Snowflake BCDR is simple to setup, maintain and test. The key capabilities are Replication with Failover and Client Redirect, available only with Business Critical edition (or higher).
We will create these two first-class Snowflake objects that deliver business continuity:
Primary(AWS)
SUBSTITUTE organization_name
and target account_name
in these commands to create connection and failover group objects:
USE ROLE accountadmin;
SHOW REPLICATION ACCOUNTS;
-- record organization_name, target_account_name (Azure) here
CREATE CONNECTION IF NOT EXISTS prodsnowgrid;
ALTER CONNECTION prodsnowgrid
ENABLE FAILOVER TO ACCOUNTS <organization_name.target_account_name>;
SHOW CONNECTIONS;
-- record connection-url here
-- no databases with stages should be included yet
CREATE FAILOVER GROUP sales_payroll_financials
OBJECT_TYPES = users, roles, warehouses, resource monitors, databases, shares, account parameters, network policies
ALLOWED_DATABASES = common, crm, cross_database, global_sales, inventory, loyalty, payroll, products, externals, references, sales, salesforce, snowflake_ha_monitor, stores, suppliers, support, web_logs
ALLOWED_SHARES = global_sales_share,sales_history_share, cross_database_share, crm_share, inventory_share
ALLOWED_ACCOUNTS = XLWGQVZ.SNOWFLAKE_AZURE_TARGET;
-- enable replication of stages, storage integrations, pipes, load history
ALTER FAILOVER GROUP sales_payroll_financials SET ENABLE_ETL_REPLICATION = TRUE;
-- now add integrations, along with all existing types
ALTER FAILOVER GROUP sales_payroll_financials SET
OBJECT_TYPES = users, roles, warehouses, resource monitors, databases, shares, account parameters, network policies, integrations
ALLOWED_INTEGRATION_TYPES = STORAGE INTEGRATIONS;
-- now add databases with pipeline objects
ALTER FAILOVER GROUP sales_payroll_financials ADD tpcdi_ods, tpcdi_stg, tpcdi_wh TO ALLOWED_DATABASES;
-- check that all object types, databases and shares are there
SHOW FAILOVER GROUPS;
SHOW SHARES IN FAILOVER GROUP sales_payroll_financials;
SHOW DATABASES IN FAILOVER GROUP sales_payroll_financials;
Secondary(Azure)
Here you'll create a secondary connection and a secondary failover group.

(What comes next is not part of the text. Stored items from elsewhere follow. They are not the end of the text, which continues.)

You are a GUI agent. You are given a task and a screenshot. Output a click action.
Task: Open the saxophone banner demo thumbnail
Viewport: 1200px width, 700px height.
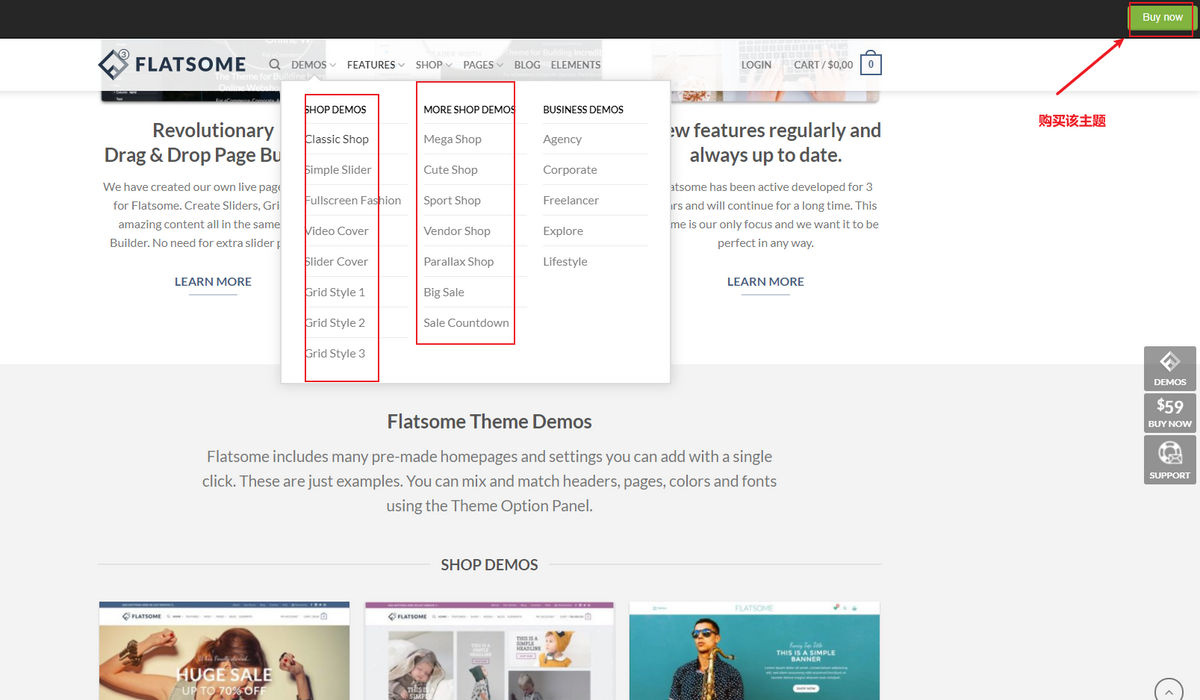tap(754, 651)
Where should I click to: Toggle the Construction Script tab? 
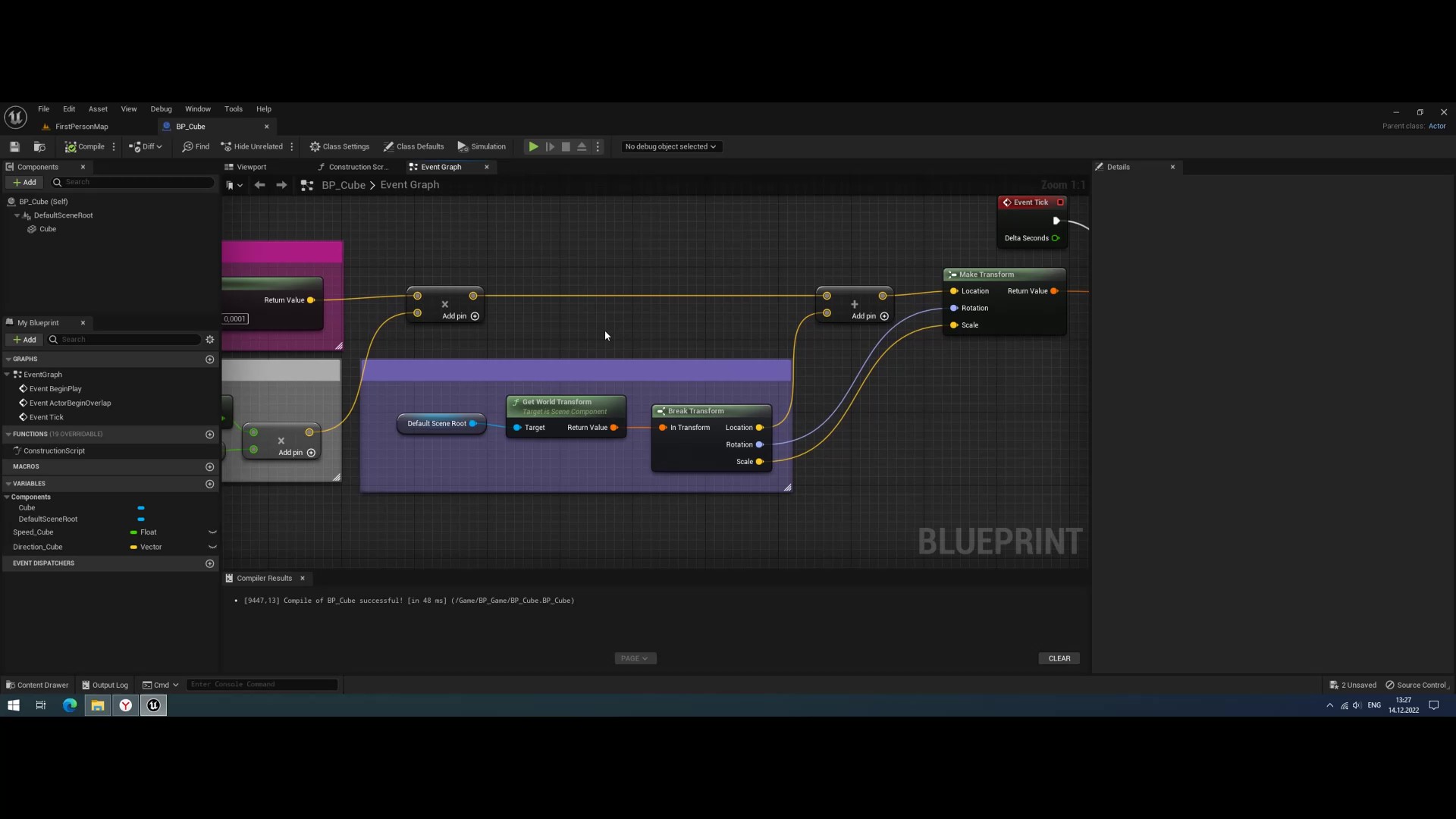coord(354,166)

SUBSTITUTE organization_name
and source account_name
to create replica connection and failover group on Secondary (Azure)
USE ROLE accountadmin;
SHOW CONNECTIONS;
CREATE CONNECTION prodsnowgrid
AS REPLICA OF <orgname.source_account_name.prodsnowgrid>;
SHOW REPLICATION ACCOUNTS;
CREATE FAILOVER GROUP sales_payroll_financials
AS REPLICA OF <orgname.source_account_name.sales_payroll_financials>;
Note down the CONNECTION_URL
: observe that it is account and region agnostic (orgname-connection_name.snowflakecomputing.com)
Client applications will use the CONNECTION_URL
that can be redirected to either account.
Welcome App Developers!
We have options for you today to build quick and simple, Snowflake-powered apps that will continue to be operational through a region failure.
You can choose to build one or all of these.
In this step, we'll build a sigma dashboard that will rely on data available on our primary account. Once we replicate this data to our secondary account and failover, we'll see the sigma dashboard seamlessly point to the failover region and powered by our secondary account.
In the video, you will see we connect Sigma to Snowflake by creating a connection. When filling up the connection details ensure that account name is same as the value recorded for "connection_url" at the end of step 4.
Here's the code snippet used for charting the global revenue figures.
select n_name nation
, sum(o_totalprice) revenue
from global_sales.online_retail.orders
inner join global_sales.online_retail.customer on c_custkey = o_custkey
inner join global_sales.online_retail.nation on c_nationkey = n_nationkey
where o_orderdate between dateadd(day,-2,current_date) and current_date()
group by 1
order by 2 desc
Once you're done building the dashboard, the end result should look something like this
Python code for the Streamlit app is located at scripts/streamlit_app/streamlit_failover_app.py
Edit the python file to fill in user
, password
, account
:
-
connection_url
taking out .snowflakecomputing.com# navigate to project directory where streamlit and libraries were installed
% cd streamlit
% streamlit run /tmp/scripts/streamlit_app/streamlit_failover_app.py
# may fail with a specific version of pyarrow required!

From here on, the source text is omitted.